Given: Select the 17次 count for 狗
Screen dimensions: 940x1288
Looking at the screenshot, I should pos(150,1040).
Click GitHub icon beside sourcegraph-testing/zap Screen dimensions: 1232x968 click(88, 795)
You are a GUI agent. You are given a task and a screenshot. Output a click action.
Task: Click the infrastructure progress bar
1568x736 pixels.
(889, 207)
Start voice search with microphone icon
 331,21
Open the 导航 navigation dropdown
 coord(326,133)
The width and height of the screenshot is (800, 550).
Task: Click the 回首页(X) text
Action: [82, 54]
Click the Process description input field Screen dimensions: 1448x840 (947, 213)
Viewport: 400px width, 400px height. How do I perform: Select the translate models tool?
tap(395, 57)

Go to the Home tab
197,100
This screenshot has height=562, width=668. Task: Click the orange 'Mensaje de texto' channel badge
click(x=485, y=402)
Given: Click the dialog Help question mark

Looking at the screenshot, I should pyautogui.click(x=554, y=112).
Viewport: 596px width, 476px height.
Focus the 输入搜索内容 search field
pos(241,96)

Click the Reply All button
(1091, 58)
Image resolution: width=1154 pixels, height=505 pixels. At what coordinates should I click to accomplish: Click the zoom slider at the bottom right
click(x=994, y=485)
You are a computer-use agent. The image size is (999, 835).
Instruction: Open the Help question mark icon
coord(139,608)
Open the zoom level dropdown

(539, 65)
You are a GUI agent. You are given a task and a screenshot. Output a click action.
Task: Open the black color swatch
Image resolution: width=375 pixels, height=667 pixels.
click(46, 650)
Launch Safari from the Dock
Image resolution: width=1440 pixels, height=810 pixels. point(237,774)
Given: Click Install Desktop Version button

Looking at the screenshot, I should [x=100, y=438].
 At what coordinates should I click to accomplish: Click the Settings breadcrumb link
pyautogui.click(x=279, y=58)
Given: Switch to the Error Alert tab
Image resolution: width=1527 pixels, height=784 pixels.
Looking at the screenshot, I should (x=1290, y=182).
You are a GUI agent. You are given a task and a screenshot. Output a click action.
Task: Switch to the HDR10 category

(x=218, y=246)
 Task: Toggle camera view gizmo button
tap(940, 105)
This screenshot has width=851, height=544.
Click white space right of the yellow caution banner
···
> Stated goal: Revise the records above so that every "Screen dimensions" becomes "Screen size", and leave everything else unchanged.

> Solution to this problem:
Given: Select the 17次 count for 狗
Screen size: 940x1288
Looking at the screenshot, I should pos(150,1040).
Click GitHub icon beside sourcegraph-testing/zap Screen size: 1232x968 click(88, 795)
You are a GUI agent. You are given a task and a screenshot. Output a click action.
Task: Click the infrastructure progress bar
1568x736 pixels.
(889, 207)
Start voice search with microphone icon
 331,21
Open the 导航 navigation dropdown
 coord(326,133)
The width and height of the screenshot is (800, 550).
Task: Click the 回首页(X) text
Action: [82, 54]
Click the Process description input field Screen size: 1448x840 (947, 213)
Viewport: 400px width, 400px height. How do I perform: Select the translate models tool?
tap(395, 57)

Go to the Home tab
197,100
This screenshot has height=562, width=668. Task: Click the orange 'Mensaje de texto' channel badge
click(x=485, y=402)
Given: Click the dialog Help question mark

Looking at the screenshot, I should pyautogui.click(x=554, y=112).
Viewport: 596px width, 476px height.
Focus the 输入搜索内容 search field
pos(241,96)

Click the Reply All button
(1091, 58)
Image resolution: width=1154 pixels, height=505 pixels. At what coordinates should I click to accomplish: Click the zoom slider at the bottom right
click(x=994, y=485)
You are a computer-use agent. The image size is (999, 835).
Instruction: Open the Help question mark icon
coord(139,608)
Open the zoom level dropdown

(539, 65)
You are a GUI agent. You are given a task and a screenshot. Output a click action.
Task: Open the black color swatch
Image resolution: width=375 pixels, height=667 pixels.
click(46, 650)
Launch Safari from the Dock
Image resolution: width=1440 pixels, height=810 pixels. point(237,774)
Given: Click Install Desktop Version button

Looking at the screenshot, I should [x=100, y=438].
 At what coordinates should I click to accomplish: Click the Settings breadcrumb link
pyautogui.click(x=279, y=58)
Given: Switch to the Error Alert tab
Image resolution: width=1527 pixels, height=784 pixels.
Looking at the screenshot, I should (x=1290, y=182).
You are a GUI agent. You are given a task and a screenshot. Output a click action.
Task: Switch to the HDR10 category

(x=218, y=246)
 Task: Toggle camera view gizmo button
tap(940, 105)
This screenshot has width=851, height=544.
Click white space right of the yellow caution banner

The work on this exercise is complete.